The Round-leaf Pomaderris are only recorded in Victoria and are found in small populations in mountain forest around Kinglake, Castella and Toolangi. In Nillumbik the species are found on roadsides in St Andrews and at reserves in Christmas Hills, St Andrews and Eltham. The Round-leaf Pomaderris is listed as threatened under the Flora and Fauna Guarantee Act 1988 and is endangered in Victoria. It is currently being considered for listing under the Environment Protection and Biodiversity Conservation Act 1999.

Recently, concerns have risen about the plant failing to reproduce successfully due to a number of factors including the previous prolonged drought and preference for a particular type of habitat. Other threats include natural and anthropogenic disturbances such as land clearance, browsing by deer, rabbits and hares, and weed invasion.

In February 2009, The Black Saturday Bushfires destroyed 98% of Kinglake National Park. This had a devastating impact on the Round-leaf Pomaderris and other native flora and fauna. Few years later Kinglake National Park is on its way to recovery.  Populations of Round-leaf Pomaderris were surveyed and surveys have shown impressive regeneration of this species within Kinglake National Park and a healthy population now occurs within the national park.

Wine-lipped Spider Orchid (Caladenia oenochila)


The Wine-lipped Spider-orchid (Caladenia oenochila) is a tall (to 30cm), hairy, erect, terrestrial orchid which has a wiry stem. It displays 1-2 sweetly perfumed flowers which are pale yellow-green with very dark red hairs on the tips and outer surface.

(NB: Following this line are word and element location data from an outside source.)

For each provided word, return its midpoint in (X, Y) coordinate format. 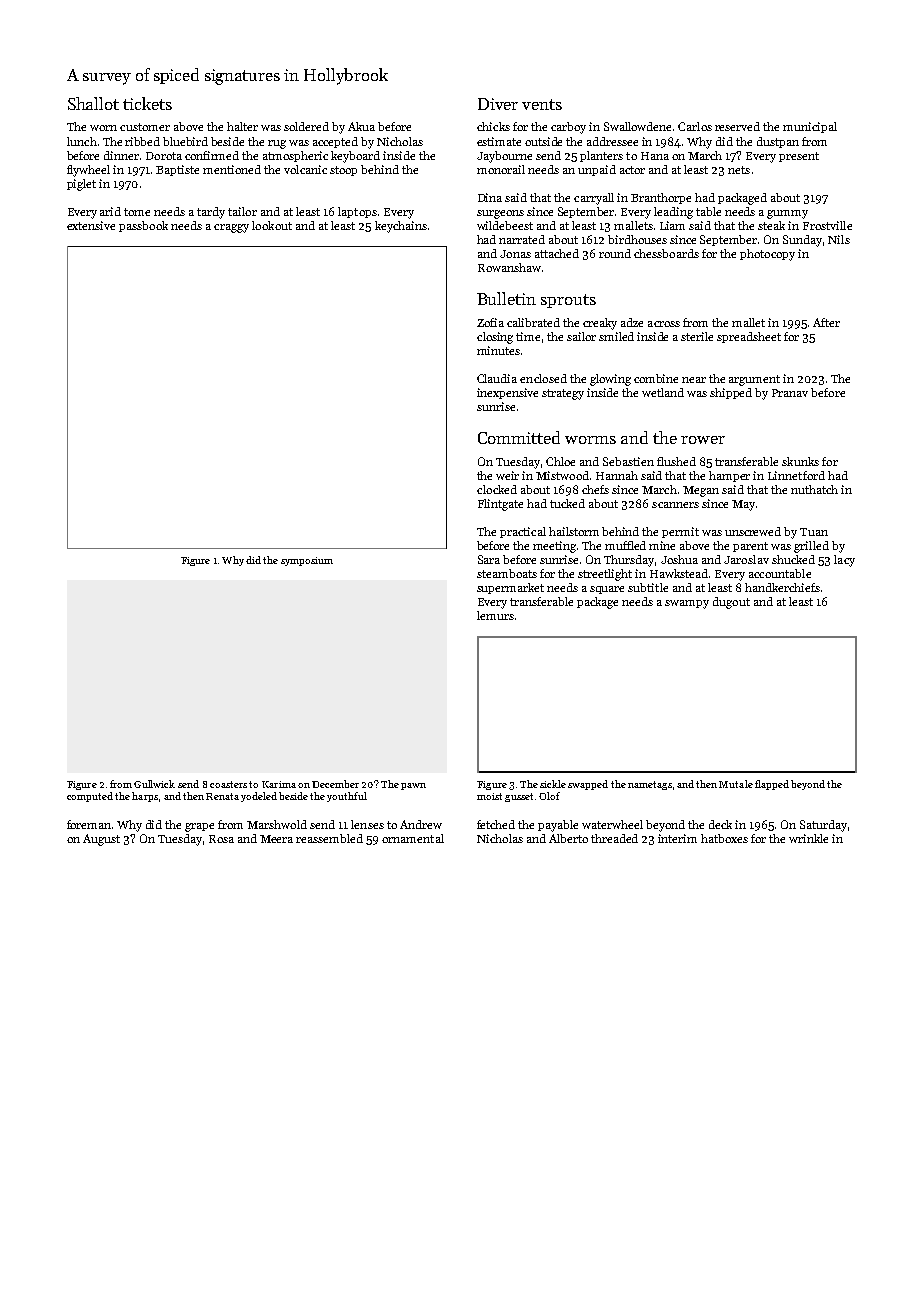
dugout (731, 603)
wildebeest (505, 225)
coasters (228, 784)
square (607, 590)
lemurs (495, 615)
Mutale (736, 784)
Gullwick (154, 784)
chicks (493, 126)
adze (632, 322)
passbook (143, 226)
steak (771, 225)
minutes (498, 350)
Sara (489, 559)
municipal (810, 127)
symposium (307, 561)
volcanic (305, 169)
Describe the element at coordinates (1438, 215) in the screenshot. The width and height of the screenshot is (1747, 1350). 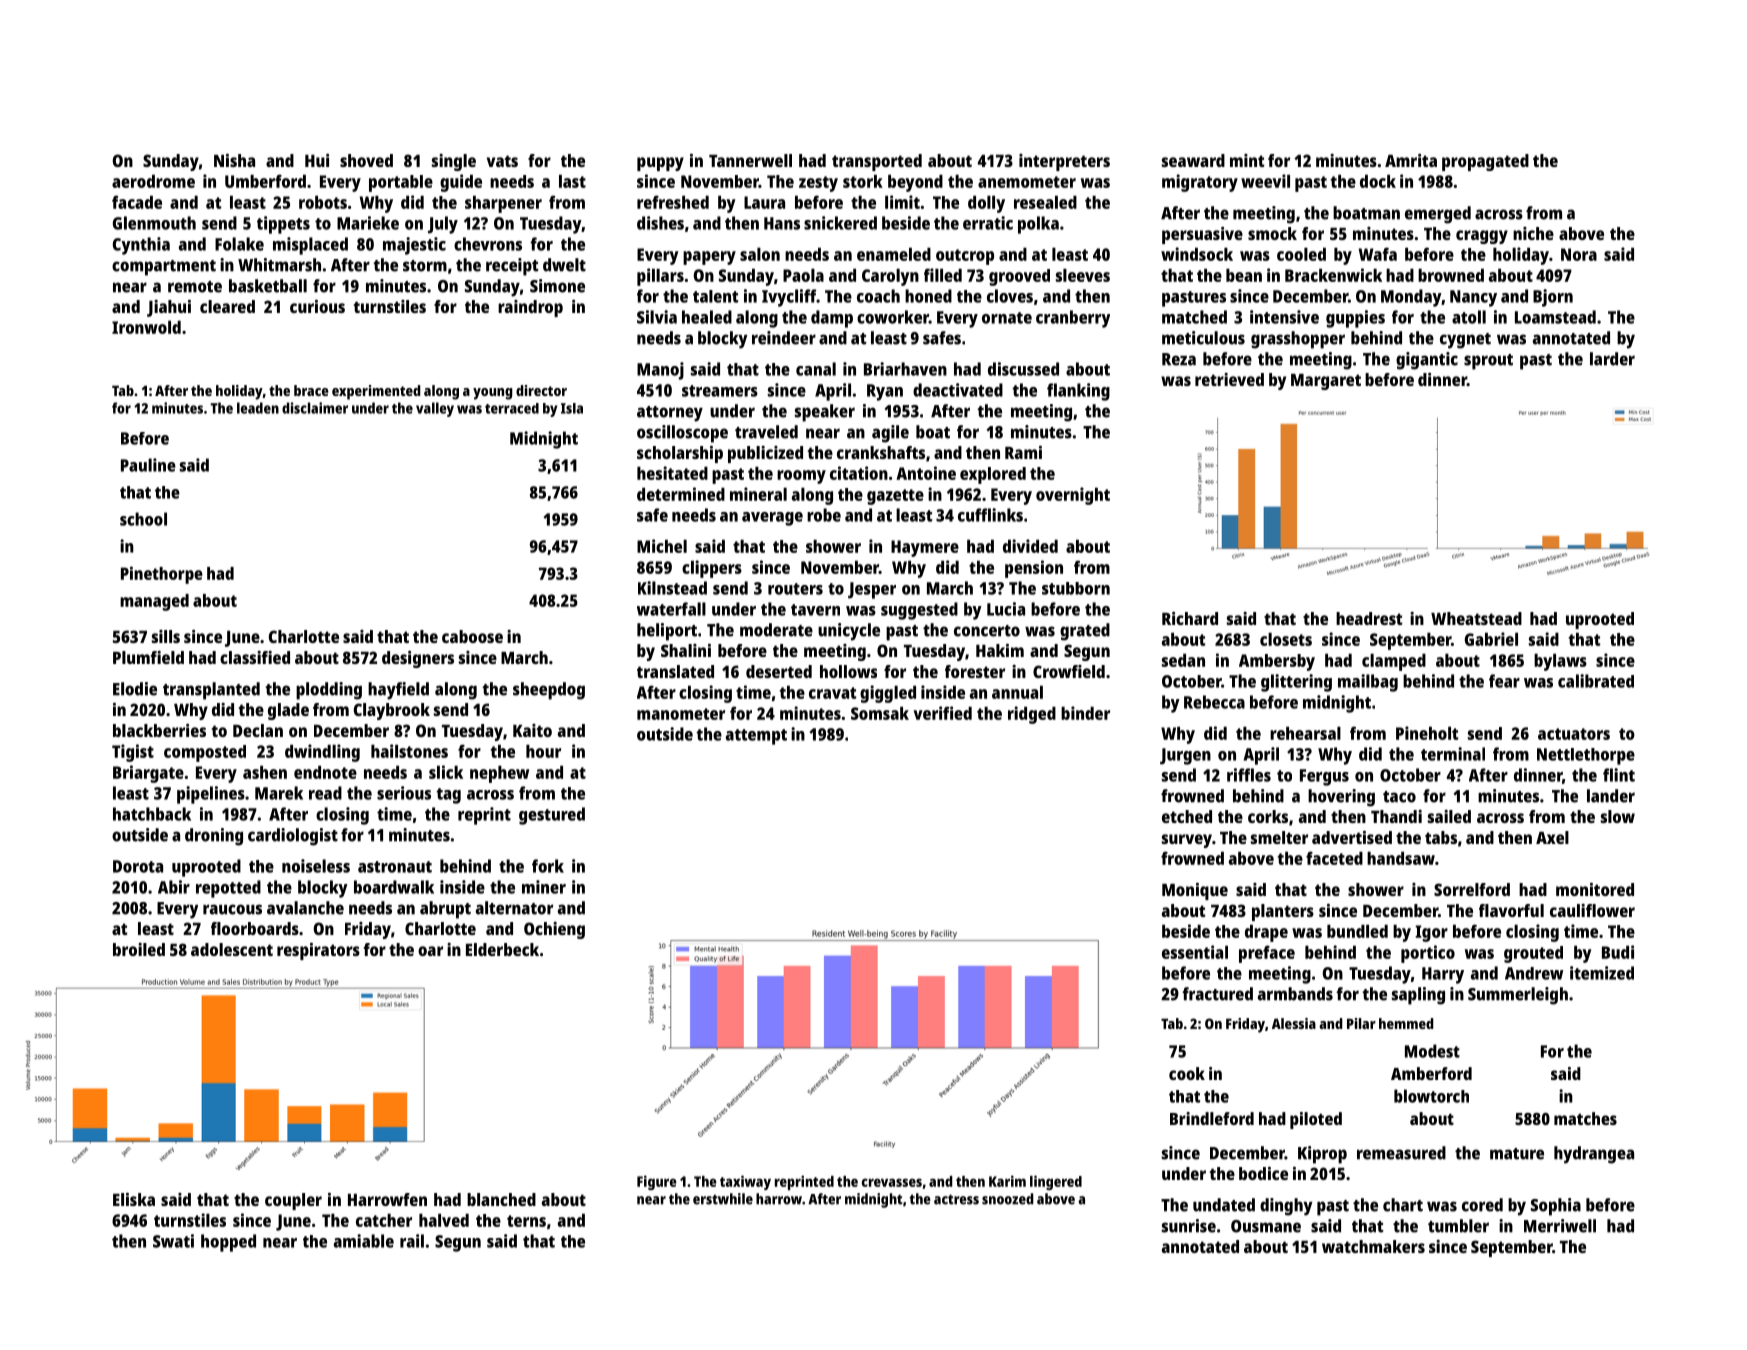
I see `emerged` at that location.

The labellum or lip is undivided and is deep, dark red which is paler towards the base.

Wine-lipped Spider-orchid mostly occupies hillcrests and exposed hill slopes. Most of the sites where it has been recorded are consistent with Box Stringybark Woodland (Grassy Dry Forest). Vegetation commonly associated with Wine-lipped Spider orchids typically supports a rich diversity of shrubs, particularly peas and wattles, with a high diversity of grasses, daisies and other orchids. It also occurs in damp and valley sclerophyll forest and is associated with Creekline Herb-rich Woodland, Herb-rich Foothill Forest and Valley Grassy Forest. It prefers moist, well drained soils. The Shire of Nillumbik contains one of the largest concentrations of Wine-lip Spider-orchid in Victoria. This includes the largest known population of the species (over 800 plants in a reserve in St Andrews). All other populations are relatively small and many have declined over the last decade. The species is also localised in parts of outer-eastern Melbourne, including within the Dandenong Ranges.

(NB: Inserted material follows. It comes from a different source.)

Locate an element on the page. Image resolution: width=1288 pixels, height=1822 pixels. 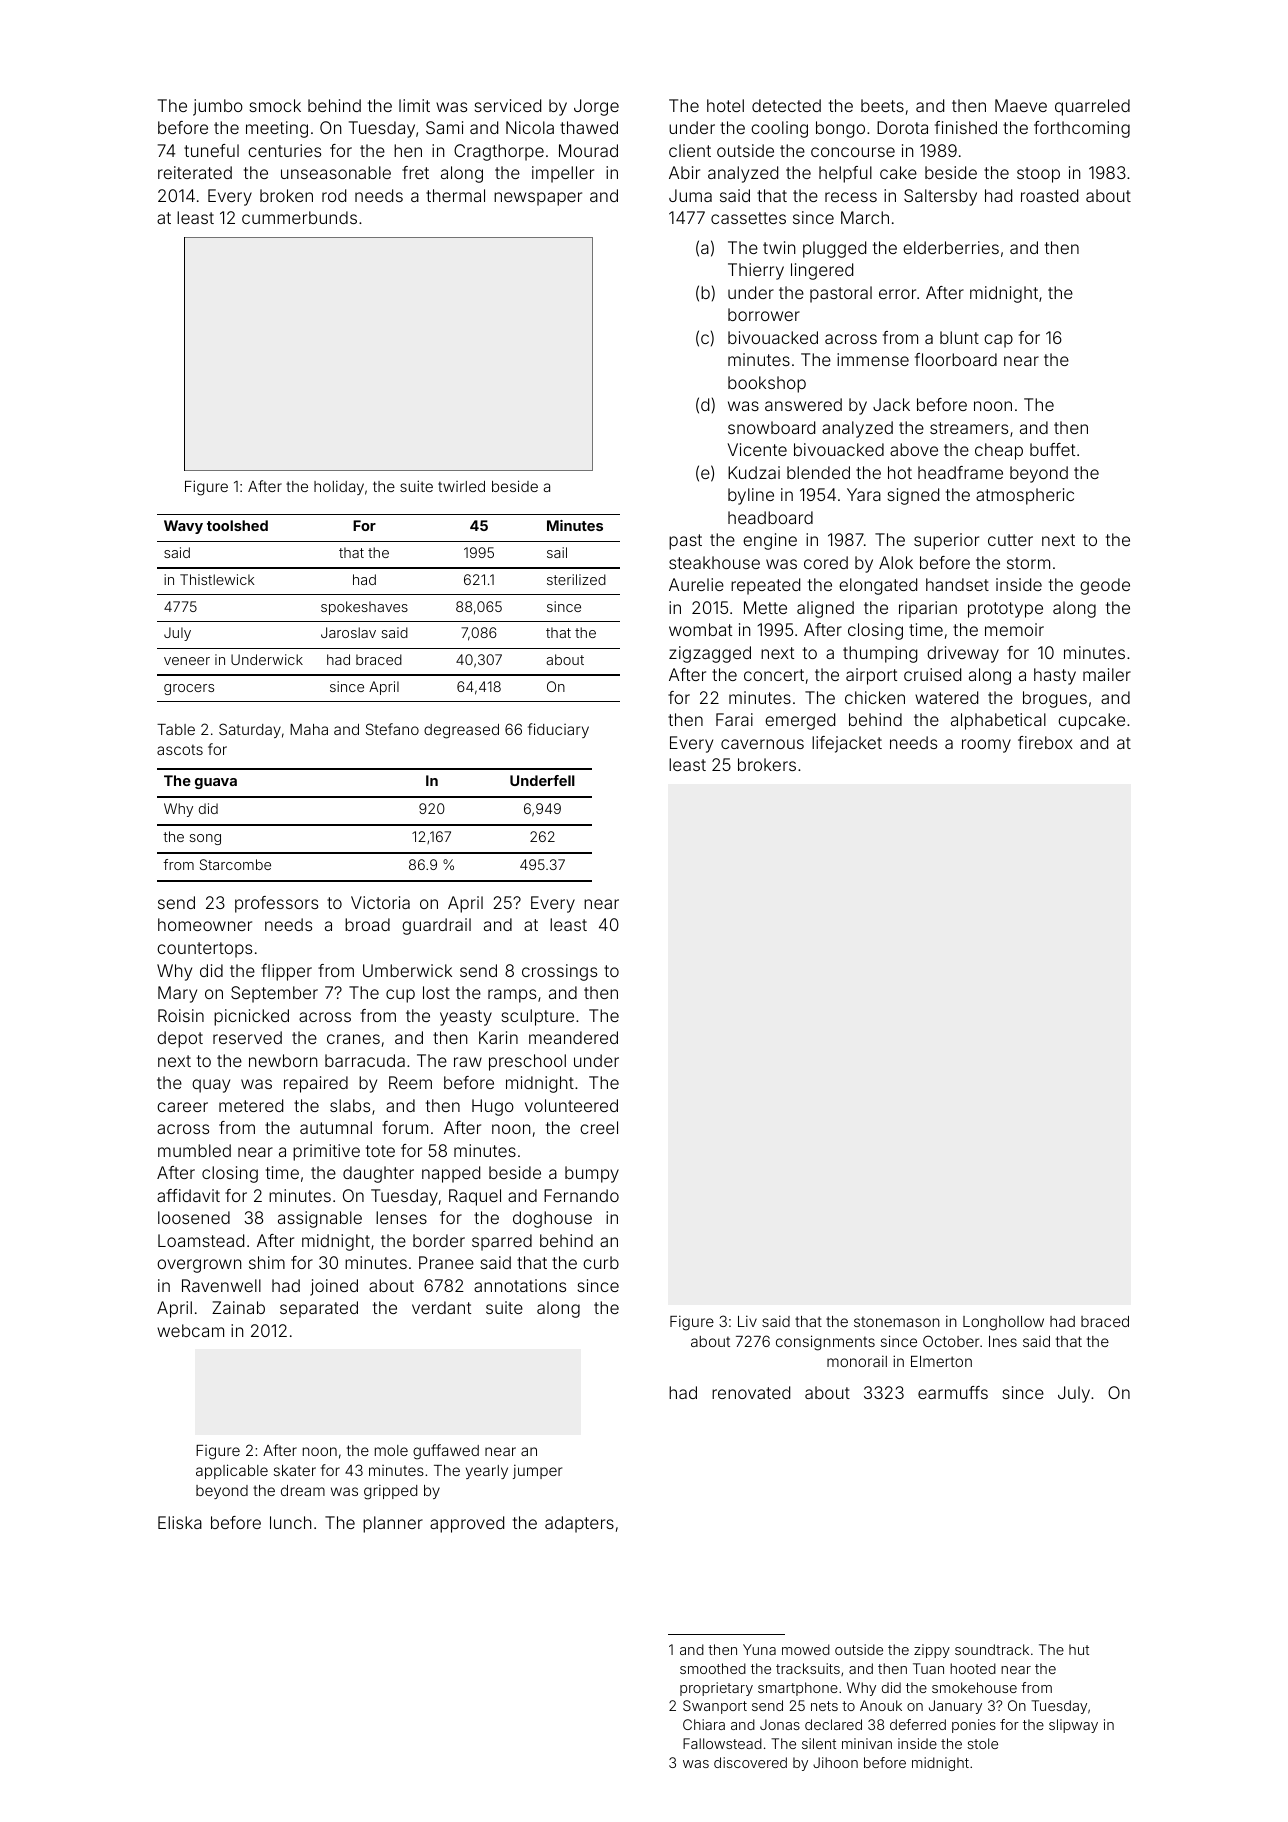
webcam is located at coordinates (190, 1330).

The Wine-lipped Spider-orchid is listed as Vulnerable in Victoria. This rare orchid is uncommon due to habitat loss from land development. Other threats include weed invasion, grazing, predation, soil disturbance, shading from built structures and vegetation clearance. To conserve and minimise impacts of grazing and predation on the Wine-lipped Spider-orchid fencing and/or caging has been implemented. Hand pollination is often undertaken due to the absence or low abundance of natural pollinators and seed is collected and sown to help increase population sizes.

A program to propogate these orchids is underway with the help of the Royal Botanic Gardens, Melbourne.